Изменить размер шрифта:

7

Я должен был быть здесь.

На улицах города смерть и разрушение. Осиротевшие дети. Мужья, что в отчаянии ищут жен. Матери, в слезах склонившиеся над безжизненными телами близких. Таковы беды Низины. Мы принимаем удар, дабы высотники могли и дальше жить беззаботно. И, страдая, остаемся слабыми; у нас нет сил бросить вызов тем, кто засел наверху.

У меня по щеке сбегает слеза. Мама умерла напрасно! А вернуть Эллу надежды все равно не было. Даже если бы сестра и узнала меня, я бы не смог предложить ей ничего из того, что дает дядя.

Опускаю голову.

Вдали солнце выглядывает из-за кораблей в доках Низины. В порт зашло несколько судов старой конструкции: они из дерева, с мачтами, без двигателей на кристаллах. Матросы взирают на разрушения. Некоторые спрыгивают с кораблей и бегут на поиски близких.

Ко мне подходит Макгилл. Вчера он предлагал остаться с ним и его семьей в районе близ Средины.

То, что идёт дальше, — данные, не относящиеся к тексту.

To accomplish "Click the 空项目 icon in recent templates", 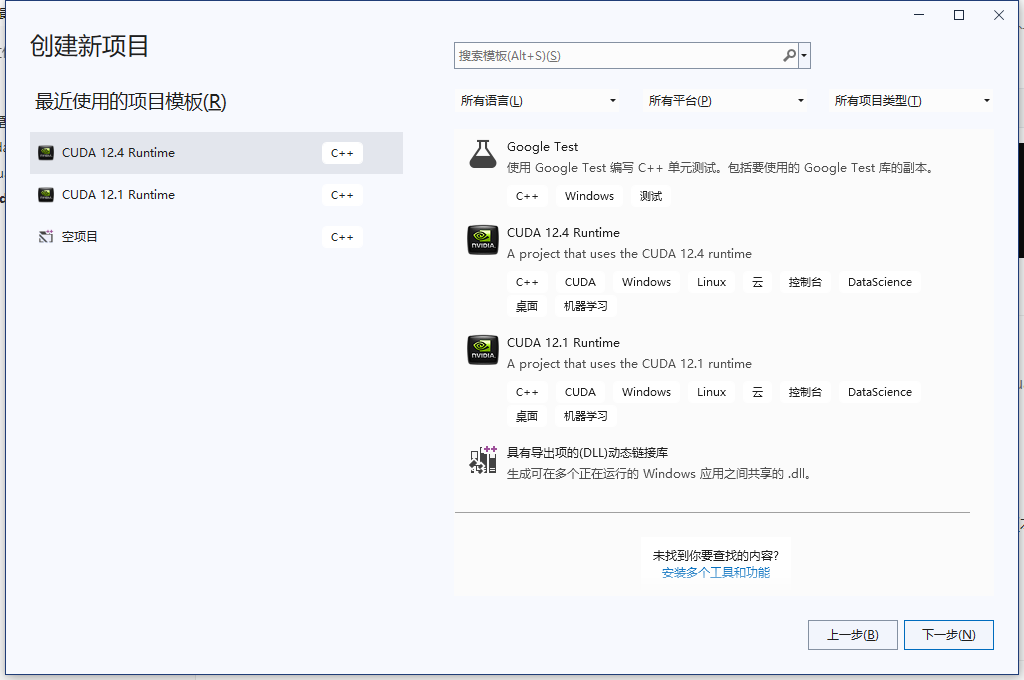I will tap(46, 236).
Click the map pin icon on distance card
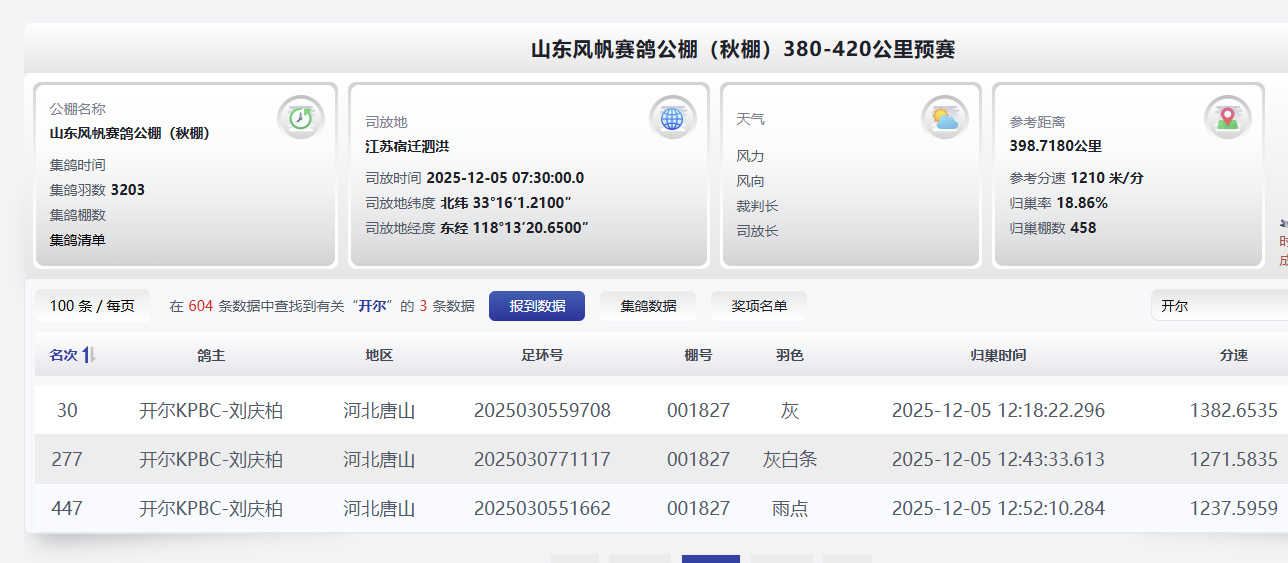This screenshot has width=1288, height=563. [x=1227, y=118]
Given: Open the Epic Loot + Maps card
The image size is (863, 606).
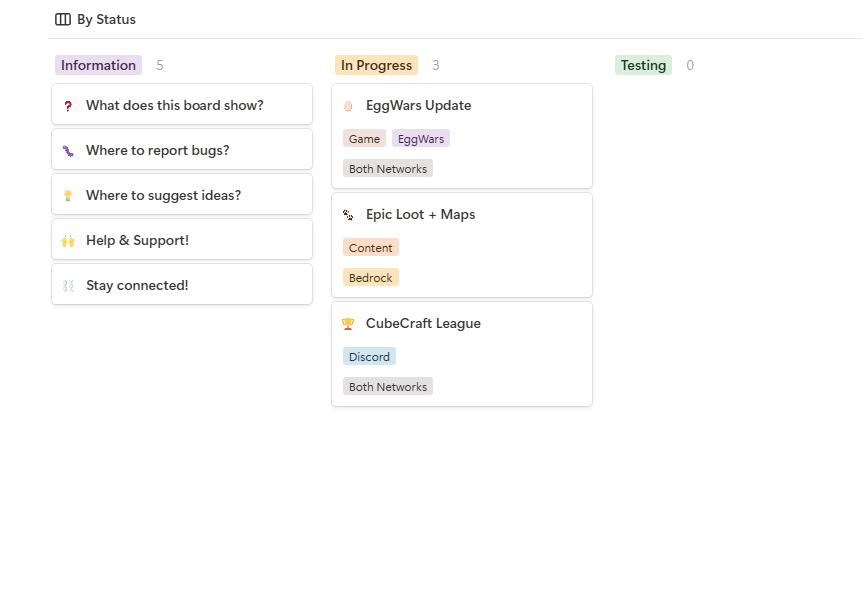Looking at the screenshot, I should [462, 245].
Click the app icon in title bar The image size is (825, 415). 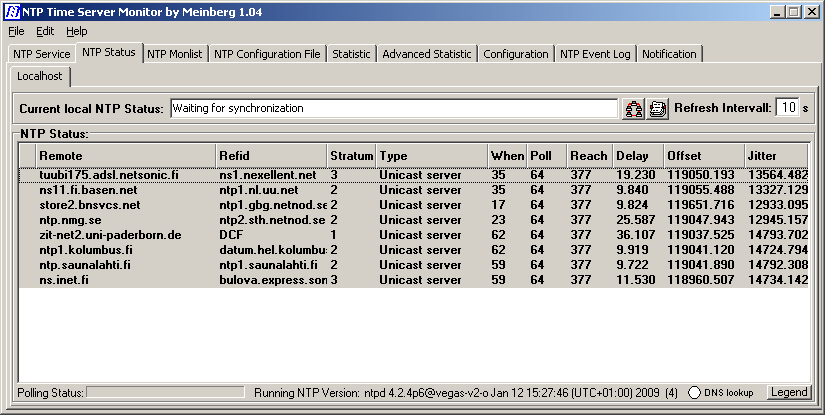(x=11, y=12)
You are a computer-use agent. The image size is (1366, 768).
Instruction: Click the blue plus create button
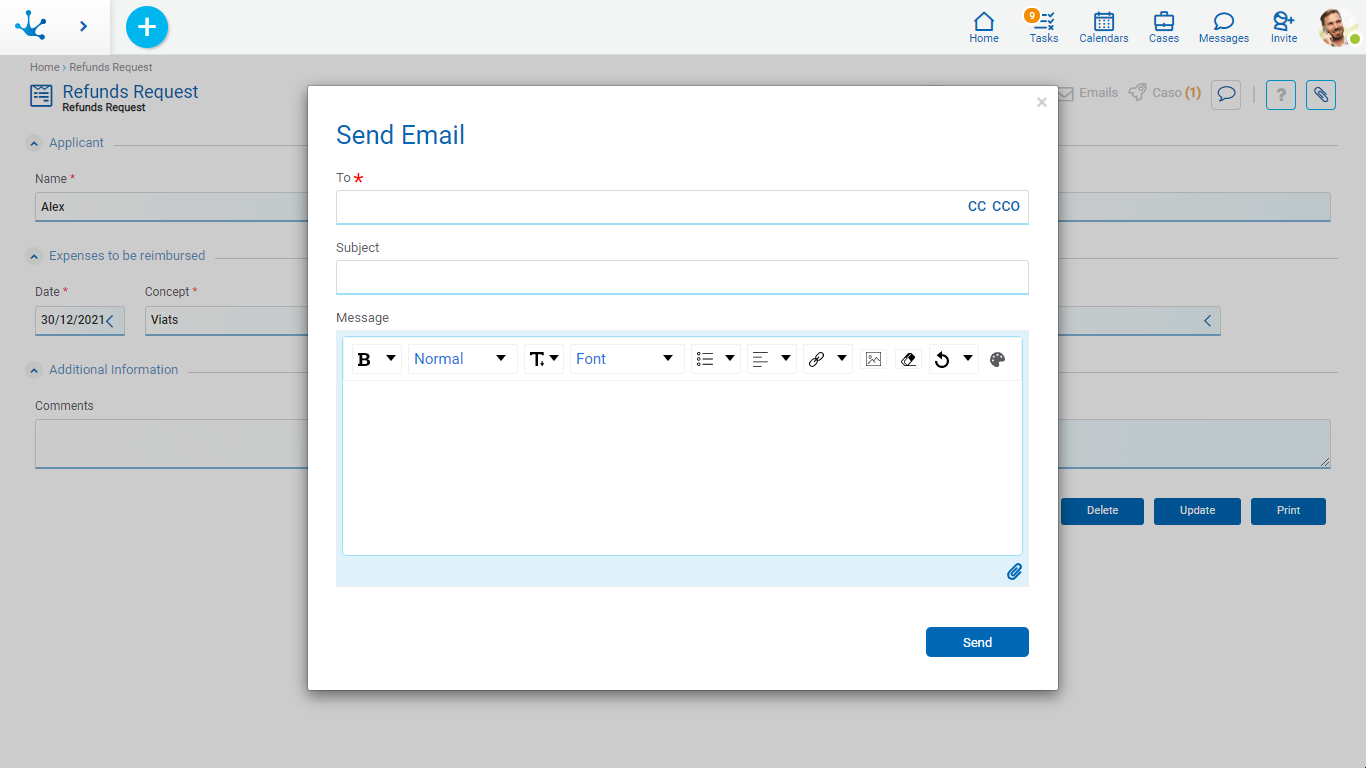click(147, 27)
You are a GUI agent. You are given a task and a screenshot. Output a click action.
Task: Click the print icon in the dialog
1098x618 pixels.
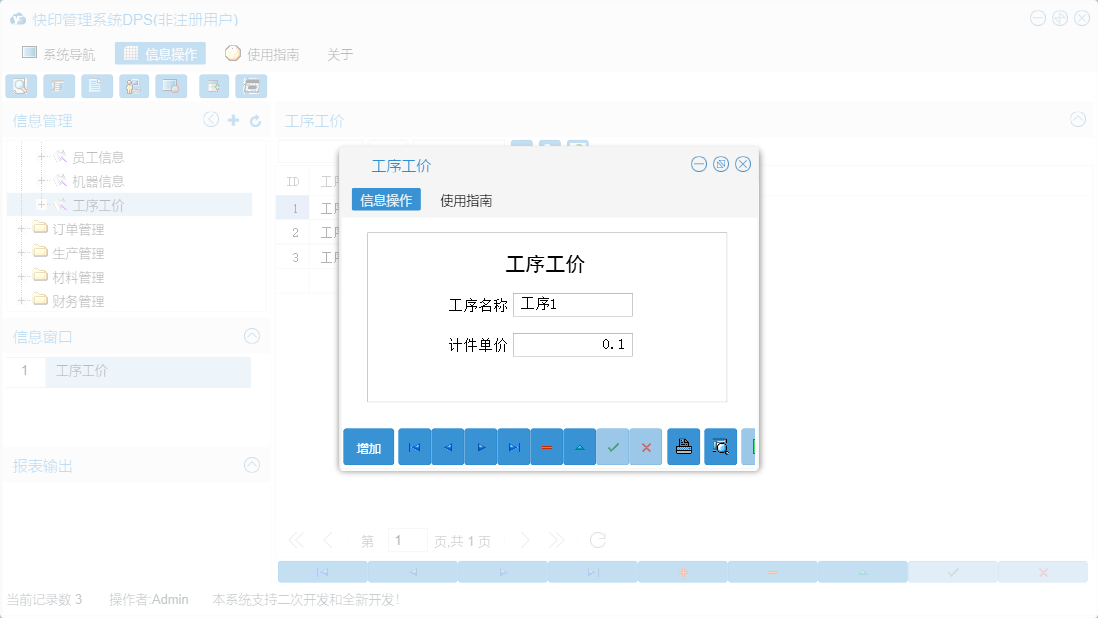tap(683, 447)
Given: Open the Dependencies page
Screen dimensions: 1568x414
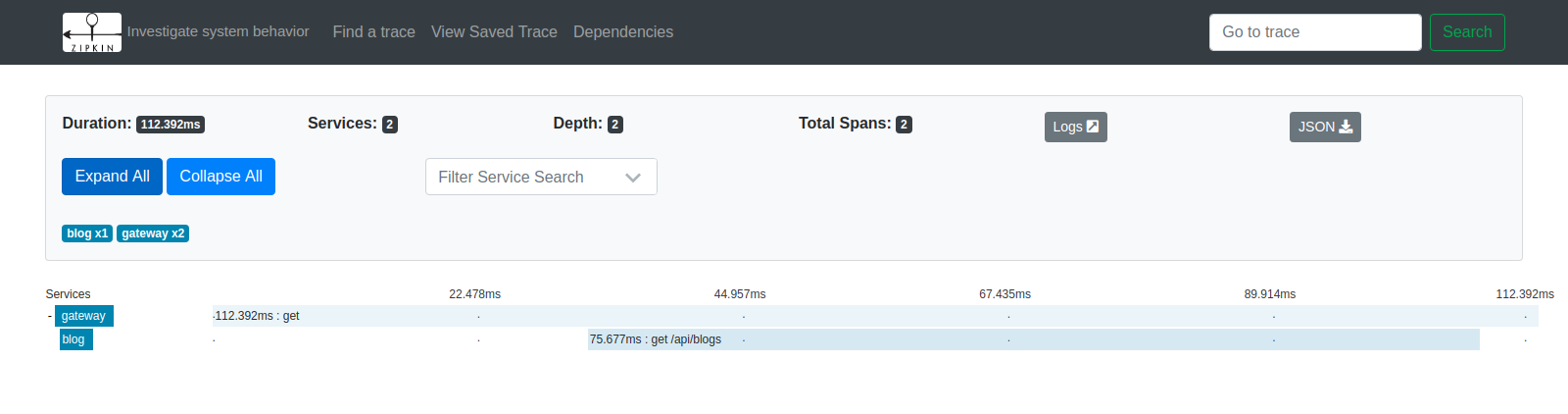Looking at the screenshot, I should point(622,32).
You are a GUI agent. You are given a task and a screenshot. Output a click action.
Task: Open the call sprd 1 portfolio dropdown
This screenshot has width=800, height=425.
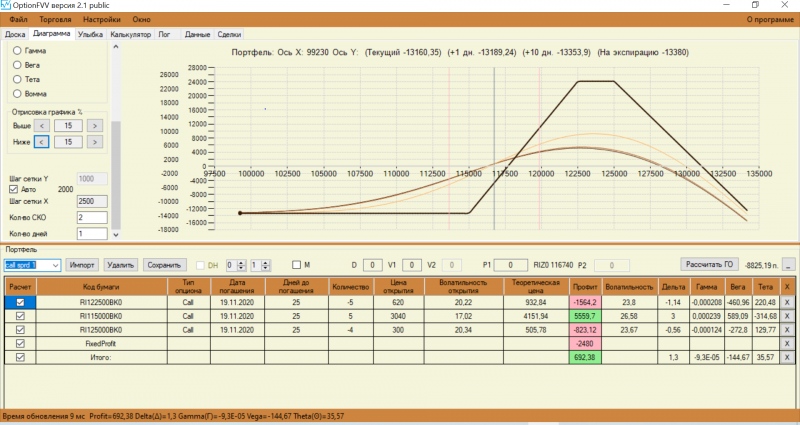[x=56, y=265]
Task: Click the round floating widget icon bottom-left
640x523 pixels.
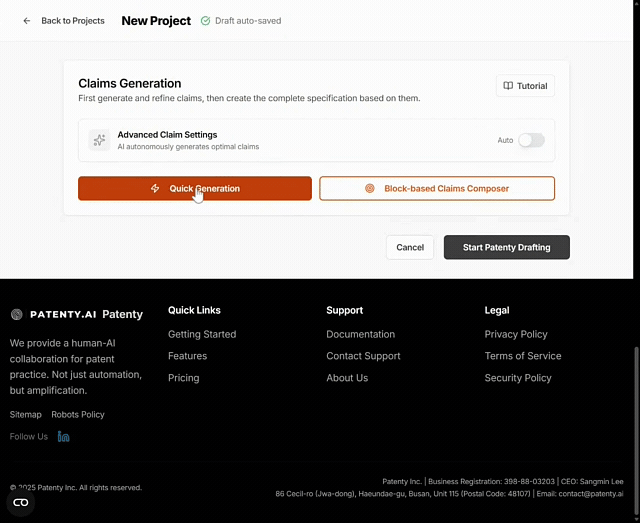Action: 20,502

Они бы потеснились, уступив мне место на полу, но я не мог вновь оставить маму.

– Говорят, заставы прорвали, – сообщает Макгилл. – Горгантавны налетели внезапно. Никто и опомниться не успел. Вот мы и…

– Приняли на себя удар.

Он чешет морщинистый заросший подбородок:

– Знаю, время не самое подходящее, но… твоя мать дала мне вот это, когда еще только захворала. На случай, если… в общем…

Он откидывает полу грязной куртки, показывая мне старый, покрытый трещинами ларец прямоугольной формы. Опускает мне его на колени. Крышка украшена серебряным гербом Урвинов: орел, выпроставший когти.

Я пораженно смотрю на Макгилла. Только один этот ларец мог бы купить мне и матери еды на целый месяц, и он это знает. А ведь мог бы взять и украсть… Как никогда прежде исполнившись к нему уважения, я поднимаю взгляд.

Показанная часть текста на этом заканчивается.